There is no way the government can arrive at a figure of people who died or are missing. Most of the hotels in Kedarnath were unregulated and unregistered. There is no government interaction with pilgrims who arrive here, no registration, no count kept of those entering the shrines, and no health checks are mandated. Piyush Rautela has no idea what the government plans to do about it. He is worried, and the government will soon have to start taking measures to deal with the issue of dead bodies. “The spread of epidemics is a distinct possibility,” he says. The government’s plan of a mass cremation at Kedarnath is perhaps the only answer he has to the thousands of queries about those who are still missing.
Neither has the UDMC been able to create a mechanism whereby help—food, blankets and medicines—pouring in from various places could promptly be sent to the thousands stranded in the hills. Hundreds of tonnes of food are rotting in the Jolly Grant Airport as it could not airlifted for “technical reasons,” says Rautela.
Such apathy dogs the relief and rescue operation wherever the civil administration comes into the picture.
Inside the secretariat, on 20 June, regular meetings were taking place at the chief secretary’s office to deal with the situation. As we waited, a minister in the Tamil Nadu government with IAS officers met Bhaskaranand Joshi, secretary to the chief minister and the nodal officer of all the rescue work, in his chamber. Bhaskaranand offered them tea and assured that their relatives would be airlifted the same evening. A minister in the Bihar cabinet was rescued the day before on a priority basis.
This was on a day when some 15,000 stranded people were looking to be airlifted. The priority list was being prepared at the secretariat and instructions given to airlift only those whose names were on it.
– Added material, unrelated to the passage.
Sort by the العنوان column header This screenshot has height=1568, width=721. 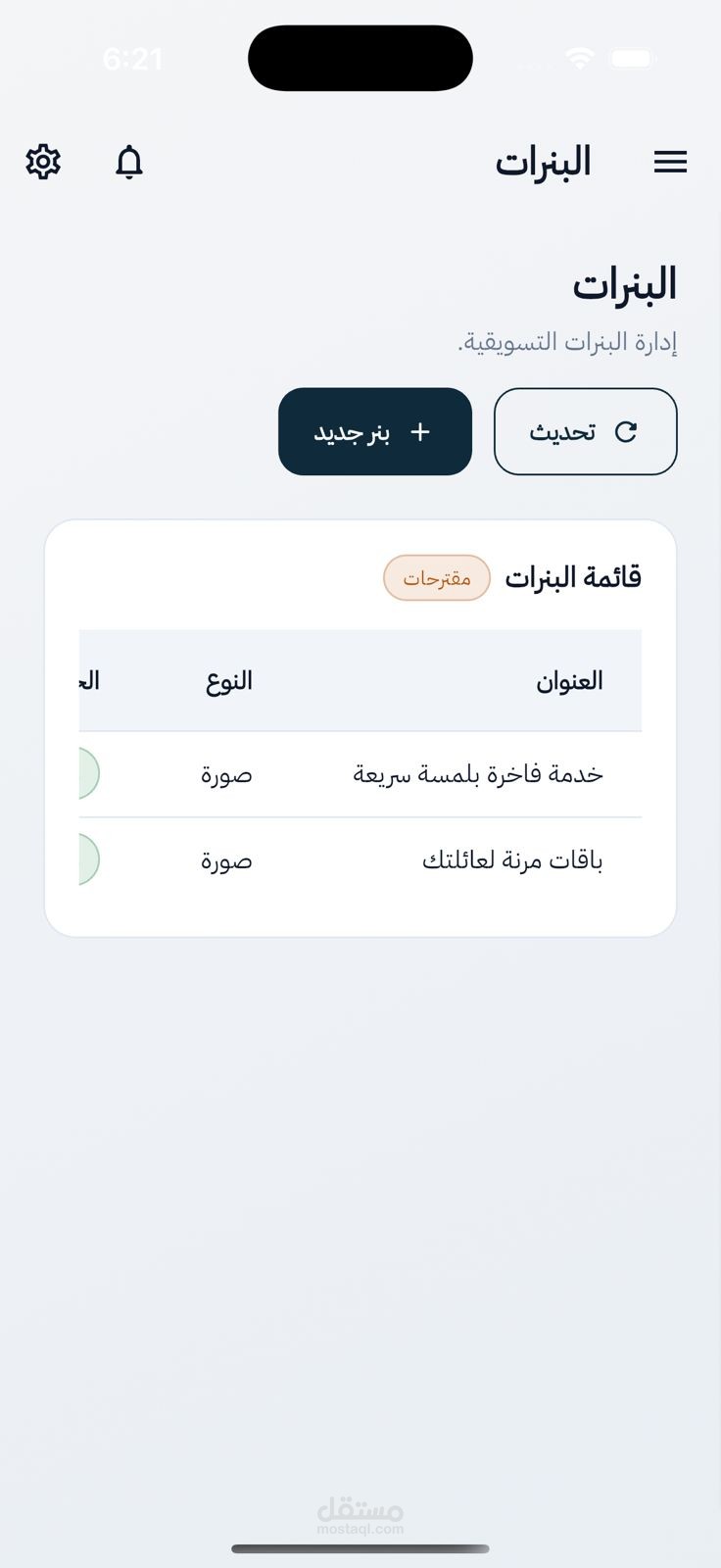tap(569, 681)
While survivors jostled to get a seat in the helicopter, priority was given to the people who could curry favour at the secretariat. Bhaskaranand refused to be drawn into a discussion of how some influential people were being given preference, ignoring objective criteria such as health, age or gender. “The media can write whatever they want to. I have no time to discuss this,” he reacted.
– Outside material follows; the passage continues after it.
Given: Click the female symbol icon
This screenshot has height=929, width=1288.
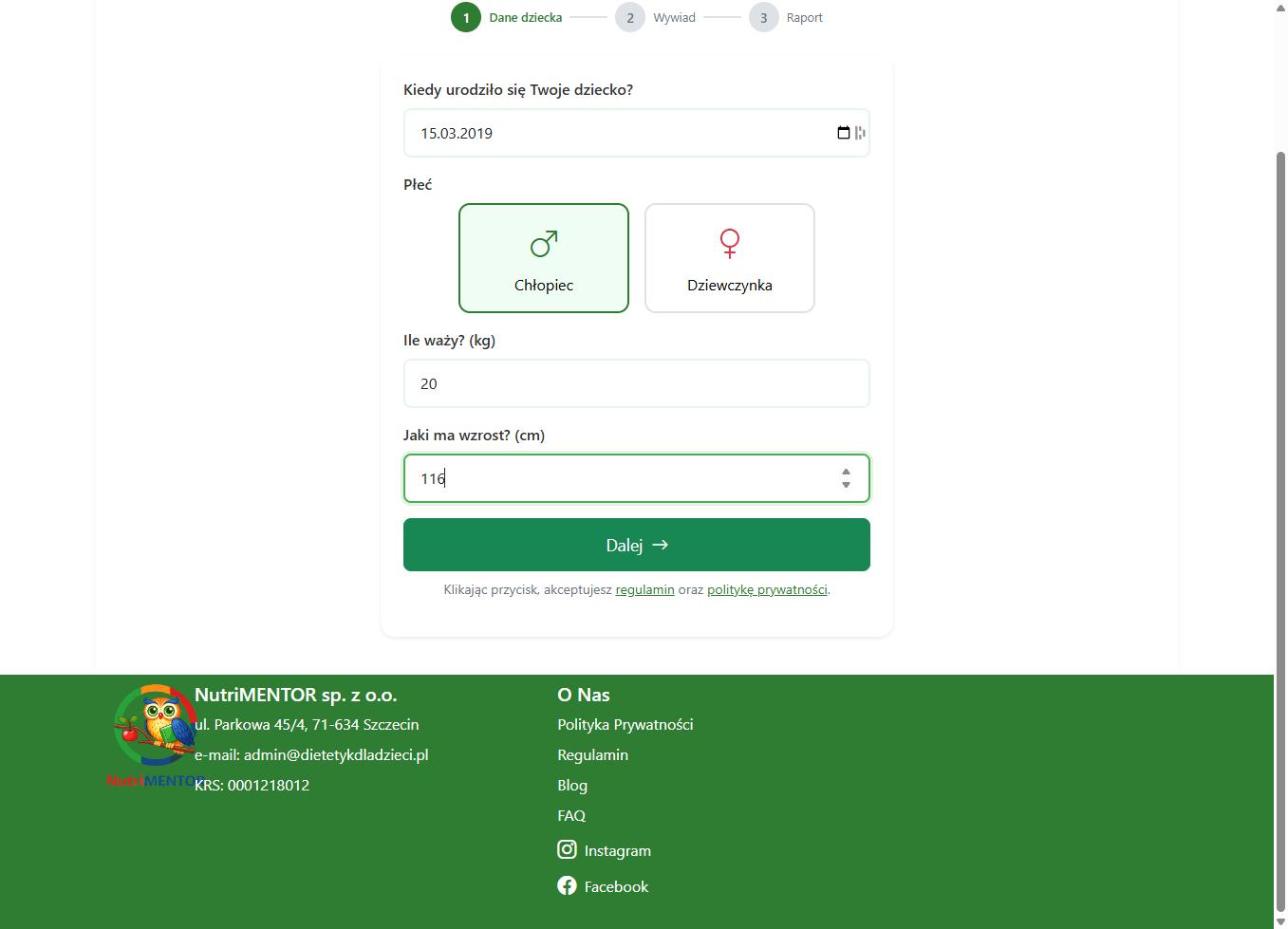Looking at the screenshot, I should [x=730, y=242].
As instructions were passed on from the civil administration, officers coordinating the Army work reacted with disgust in private. They had already been mortified by the interruption caused to the relief work by the VIP visits which have continued despite Union Home Minister Sushil Kumar Shinde issuing an alert: “We advise all VIPs not to visit Uttarakhand now...such visits hamper their work.’’ It is another matter that two days before issuing the alert Shinde toured the flood-hit areas and a 24-seater MI 17 helicopter along with a civilian helicopter was diverted for the whole day. It was always unlikely that tragedy, however outsized, could jolt the civil administration into showing some consideration for ordinary people On the way back, when we stopped to visit Raj Kishor again at the hospital, we found him lying on his bed, his plastered leg crossed over the other. “All is well,” he said, betraying no emotion. What are you going to do now that nothing remains of the town, I asked. He thought for a moment and said, “Mahadev ki marzi (‘It is Shiva’s will’).’’ Under the circumstances, in Dehradun, it was the only possible answer.